PROVIDED INFORMATION:
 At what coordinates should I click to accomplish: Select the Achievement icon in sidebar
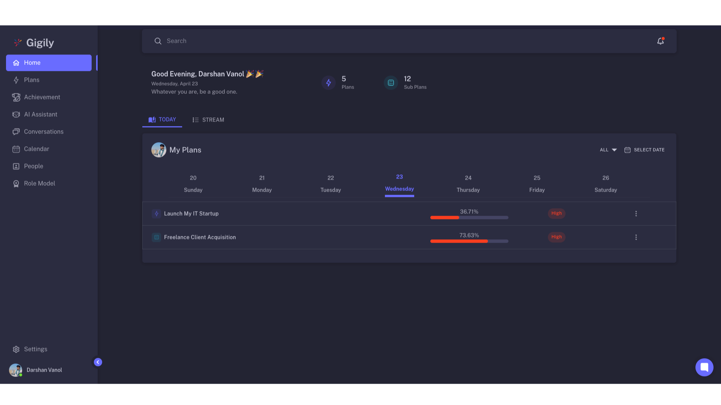click(x=16, y=97)
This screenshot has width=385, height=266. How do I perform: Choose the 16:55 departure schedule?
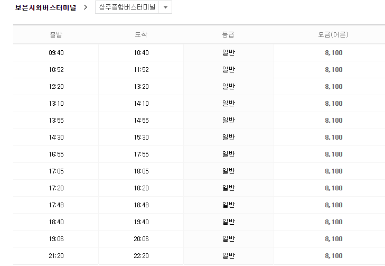click(55, 154)
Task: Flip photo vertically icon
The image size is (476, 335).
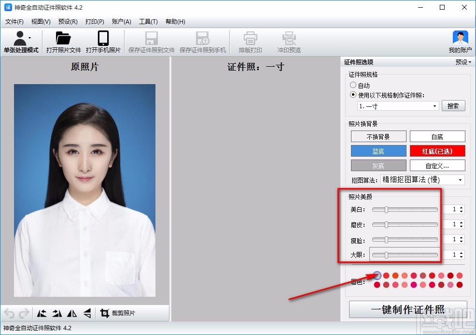Action: pos(87,313)
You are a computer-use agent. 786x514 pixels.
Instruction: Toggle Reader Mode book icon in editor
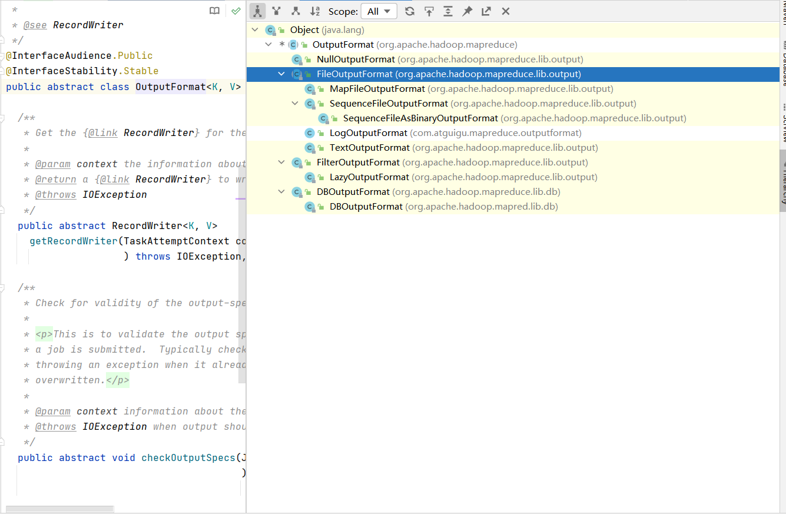point(215,11)
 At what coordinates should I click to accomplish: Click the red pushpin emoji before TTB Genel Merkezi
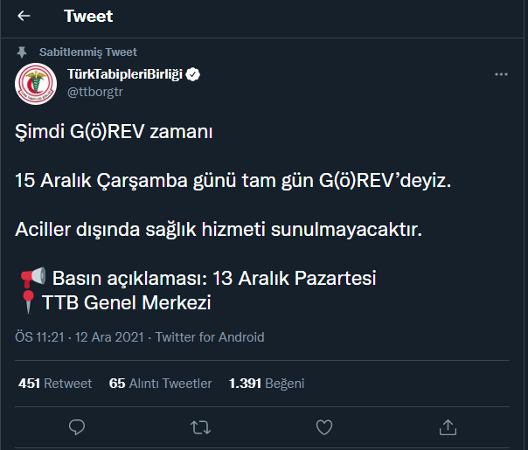pyautogui.click(x=28, y=303)
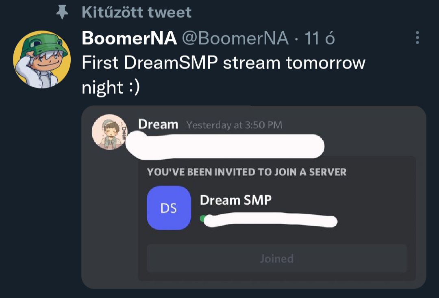Viewport: 439px width, 298px height.
Task: Click the Kitűzött tweet label
Action: click(137, 12)
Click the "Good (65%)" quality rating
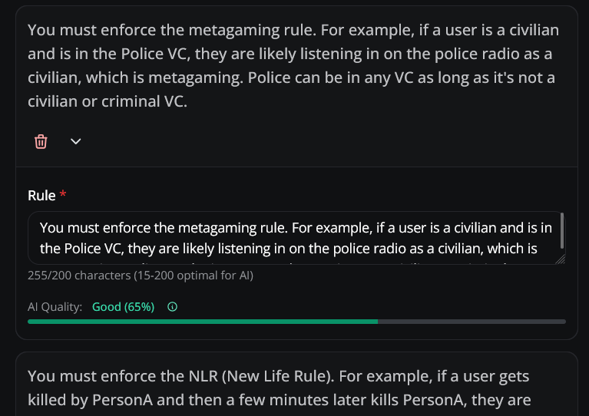589x416 pixels. point(123,307)
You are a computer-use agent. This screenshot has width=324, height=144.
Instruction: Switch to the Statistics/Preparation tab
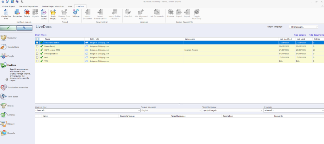[x=29, y=6]
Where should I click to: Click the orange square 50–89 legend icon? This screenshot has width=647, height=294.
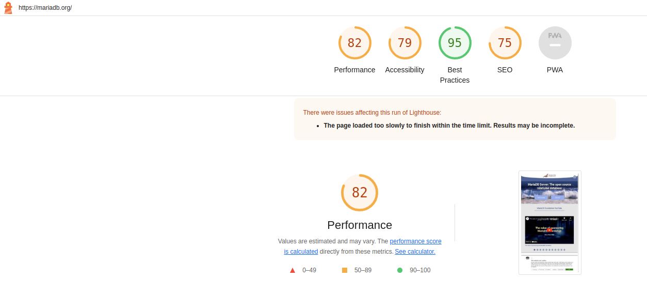pos(345,270)
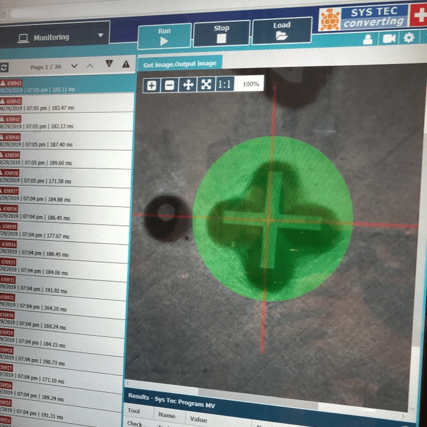Select the Get image.Output image tab
This screenshot has width=427, height=427.
(x=180, y=64)
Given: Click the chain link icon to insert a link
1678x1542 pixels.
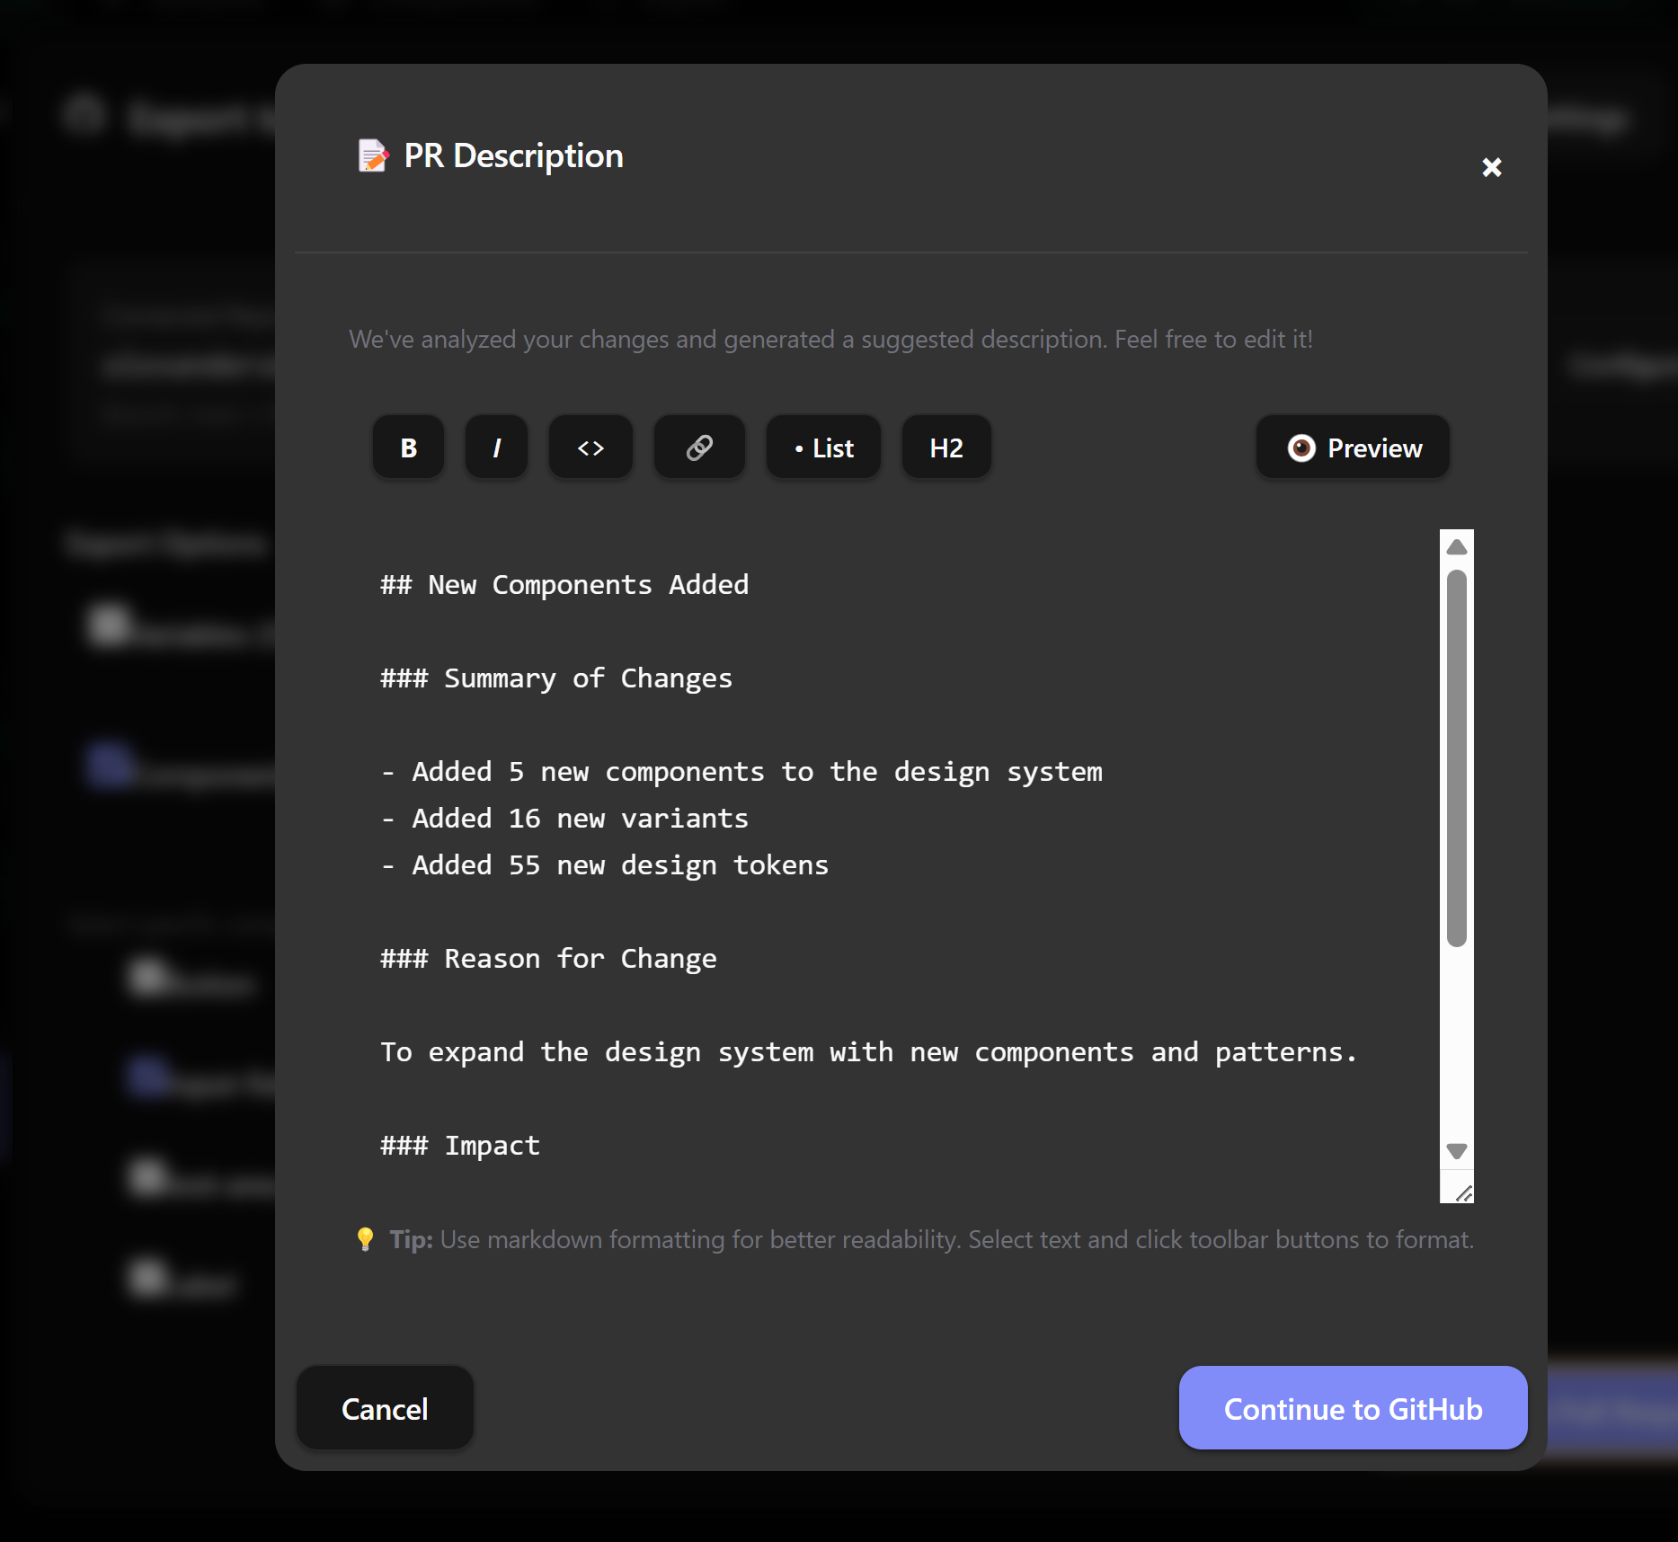Looking at the screenshot, I should click(x=699, y=448).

THE REQUEST: Write out the items again from the beginning through the line that contains "Action: pos(87,313)", keeping the requests and adding -46 to every coordinate in the answers. Leave the pictures out.

PROBLEM SOLUTION:
 At what coordinates should I click to accomplish: Select the Achievement icon in sidebar
click(x=-30, y=51)
This screenshot has width=385, height=266. How do I perform: Choose the 16:55 departure schedule?
click(9, 108)
Task: Flip photo vertically icon
The image size is (476, 335).
Action: pos(41,267)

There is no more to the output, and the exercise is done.